Science Quality Tests

As of DM-10728 - Getting issue details... STATUS  and DM-10729 - Getting issue details... STATUS , the validate_drp package can now (optionally) utilize the wcs and photoCalib datasets to calibrate the src dataset prior to computing its astrometric and photometric accuracy metrics.  To replace meas_mosaic, we require jointcal to match (no significant difference in metric value) or improve upon the following metrics as computed with meas_mosaic on HSC data.

  • AM1, AF1 (astrometric accuracy and outlier fraction on 5 arcmin scales).
  • AM2, AF2 (astrometric accuracy and outlier fraction on 20 arcmin scales).
  • Median astrometric RMS (left plot of validate_drp's check_astrometry plot).
  • PA1 (astrometric accuracy).
  • Median photometric RMS for SNR>100 (upper-left plot of validate_drp's check_photometry plot).

No significant difference is a bit tricky to define here because most of these metrics are not accompanied by uncertainty estimates; to estimate them we'll use the RMS of the meas_mosaic metric (henceforth σ) results over different tracts of HSC Wide.  Differences less than 0.1 mmag for photometry or 0.1 mas for astrometry (even if larger than the cross-tract RMS, though I doubt the RMS across tracts will be that small) can also be ignored.

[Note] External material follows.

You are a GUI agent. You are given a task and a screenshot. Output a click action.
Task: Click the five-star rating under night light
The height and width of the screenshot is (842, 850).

We will run the metric comparison independently on each of at least 19 tracts of HSC-SSP Wide data, as well as the (single tract) HSC-SSP UDeep COSMOS dataset.  No more than 1 of these 20 tracts shall have a regression from the meas_mosaic performance in that tract by more than 2σ, and none may deviate by more than 3σ.  The number of tracts may be extended if initial failure to achieve these rates appears to be due to statistical fluctuations.

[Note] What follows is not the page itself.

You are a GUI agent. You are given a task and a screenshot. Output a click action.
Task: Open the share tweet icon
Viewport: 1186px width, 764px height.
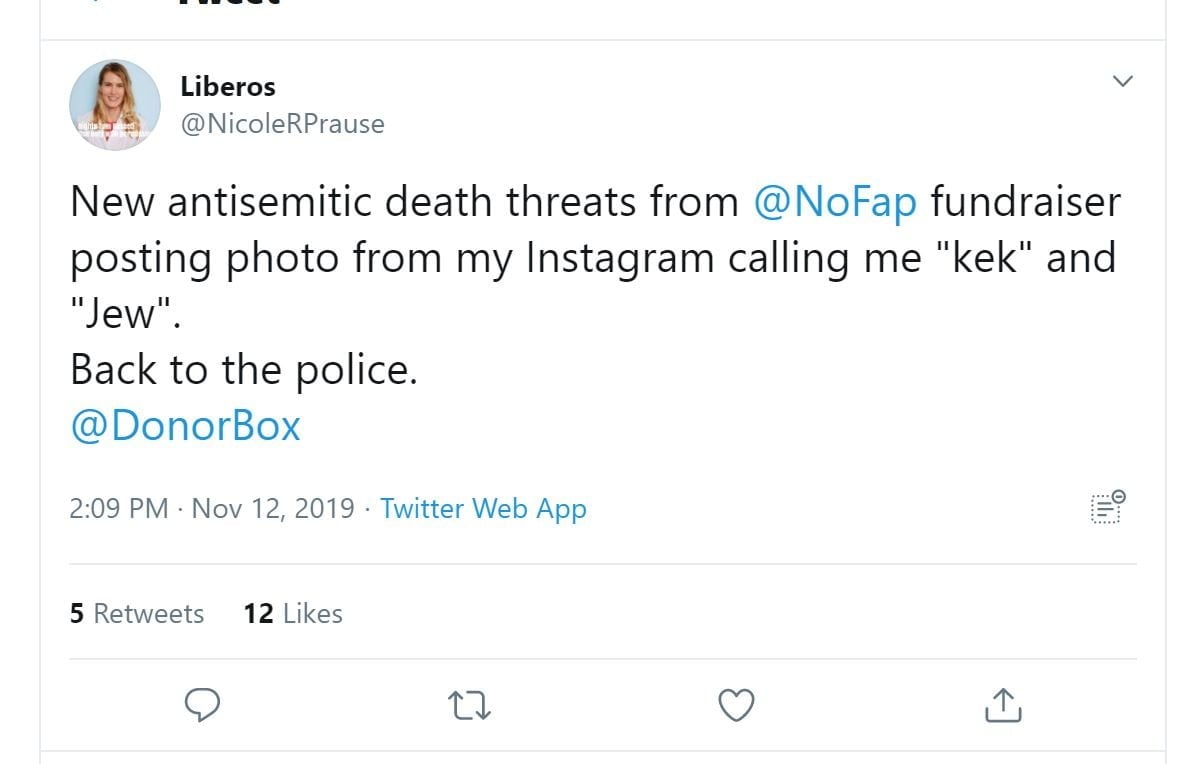click(1003, 705)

The WCS mappings and photometric scalings output by meas_mosaic and jointcal should also be manually inspected for at least 5 visits in each of 5 tracts (including COSMOS) to look for unusual differences.

Doing the Work

Scheduling work is obviously a T/CAM responsibility, but it may be best to try to share the generation of the input data repositories for these tests with re-run of the full HSC-SSP PDR1 (NCSA may have already scheduled some time for this later this cycle).

Scientific validation of the results is the responsibility of the Pipeline Scientist.

  • No labels

3 Comments

  1. Thank you for writing this up. It looks like a reasonable plan to me.

    Are any of the datasets you have selected for comparison in the ~few TB size (instead of >many TB), such that I could test with them on my workstation?

  2. The src files for one HSC-SSP Wide tract (in one band) should only be < 15 GB.  calexps (which you may or may not need) look like they'll probably be < 400 GB.  The part that will take a bit of work will be extracting just what you need from the big HSC repo on lsst-dev.  I'd recommend tract=8766 or tract=8767, which is what we're now regularly processing for each weekly.  There's a list of the visits that overlap both tracts at S17B HSC PDR1 reprocessing.

  3. I do need the calexps, because that's where the metadata is stored. Sounds like I can pull down a few of those tracts to play with. Thanks.